Jerry Brown Raised $12 Million for His Two Oakland Schools
Ten years after Brown founded two Oakland charter schools, their test scores remain uninspiring despite the millions he's showered on them.

The amount of money Brown raises for these two schools makes it impossible to compare his schools to regular public schools, while at the same time raising questions of equity. A hallmark of public education in California is that all schools spend about the same money per student. But the arts and military schools spend up to twice as much on each of their kids than other Oakland public schools.

Since being sworn in as California attorney general in January 2007, Brown has solicited more than 400 separate donations for his two schools, totaling $11.8 million, according to reports filed with state Fair Political Practices Commission. The contributions came from big corporations, well-funded foundations, and wealthy individual donors, including many donations from his stable of political campaign contributors. The Oakland School for the Arts received $7,739,612 in donations that he solicited, while the Oakland Military Institute got $4,092,200. The huge donations are unusual in the world of charter schools, where many campuses struggle just to make payroll and rent.
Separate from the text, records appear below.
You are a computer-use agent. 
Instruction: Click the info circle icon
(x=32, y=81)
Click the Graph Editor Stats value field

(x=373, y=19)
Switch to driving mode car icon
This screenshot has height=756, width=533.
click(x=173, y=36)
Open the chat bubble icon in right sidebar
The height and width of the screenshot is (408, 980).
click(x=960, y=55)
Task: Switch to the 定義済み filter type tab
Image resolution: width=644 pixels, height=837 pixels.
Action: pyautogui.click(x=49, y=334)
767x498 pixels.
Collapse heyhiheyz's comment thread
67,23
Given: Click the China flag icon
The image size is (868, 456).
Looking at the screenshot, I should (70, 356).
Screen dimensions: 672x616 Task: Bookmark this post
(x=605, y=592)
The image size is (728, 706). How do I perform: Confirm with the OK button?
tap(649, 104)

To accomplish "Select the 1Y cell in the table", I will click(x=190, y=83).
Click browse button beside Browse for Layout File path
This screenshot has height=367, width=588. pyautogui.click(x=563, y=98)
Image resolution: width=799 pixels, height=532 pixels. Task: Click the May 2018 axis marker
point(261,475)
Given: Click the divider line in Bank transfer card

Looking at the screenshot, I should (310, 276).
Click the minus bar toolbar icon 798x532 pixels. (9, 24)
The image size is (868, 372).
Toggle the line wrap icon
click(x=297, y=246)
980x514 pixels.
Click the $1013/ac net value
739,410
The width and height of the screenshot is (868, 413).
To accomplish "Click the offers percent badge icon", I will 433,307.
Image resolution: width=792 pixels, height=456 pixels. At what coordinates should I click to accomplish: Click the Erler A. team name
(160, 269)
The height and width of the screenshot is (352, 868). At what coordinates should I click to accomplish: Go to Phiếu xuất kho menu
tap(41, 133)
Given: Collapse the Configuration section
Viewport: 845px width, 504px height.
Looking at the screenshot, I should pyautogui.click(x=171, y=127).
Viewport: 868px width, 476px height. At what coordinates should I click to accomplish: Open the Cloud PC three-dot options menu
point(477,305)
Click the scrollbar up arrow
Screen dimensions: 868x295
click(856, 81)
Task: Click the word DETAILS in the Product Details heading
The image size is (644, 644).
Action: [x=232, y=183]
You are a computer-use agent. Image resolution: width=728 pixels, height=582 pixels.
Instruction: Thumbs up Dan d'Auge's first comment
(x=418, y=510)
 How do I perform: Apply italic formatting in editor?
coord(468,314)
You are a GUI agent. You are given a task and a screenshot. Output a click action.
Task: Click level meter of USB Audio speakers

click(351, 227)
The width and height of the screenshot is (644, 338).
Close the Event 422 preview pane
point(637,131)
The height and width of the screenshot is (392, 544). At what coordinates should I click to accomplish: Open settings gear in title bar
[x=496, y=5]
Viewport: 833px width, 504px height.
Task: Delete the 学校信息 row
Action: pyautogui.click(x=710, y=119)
So does Brown's educational experiment prove that throwing money at California public schools isn't the way to raise students' academic performance? Or does it say more about the former mayor's failings as a manager? After all, public schools in other states that receive about the same amount of money as his school such as in New York tend to perform better academically. And Brown's hands-on approach to his schools is not constricted by collective bargaining agreements, because both the arts and military schools are non-union.

One thing is for sure: Brown's arts school is not spending huge sums trying to educate children from difficult backgrounds at least not compared to most Oakland public schools. Just one-third of the arts school students last year qualified for free or reduced-price lunches, a standard measurement of poverty level. By contrast, about 68 percent of students in the Oakland public school district qualify for such lunches, and at the Oakland Military Institute, the percentage was 77 last year.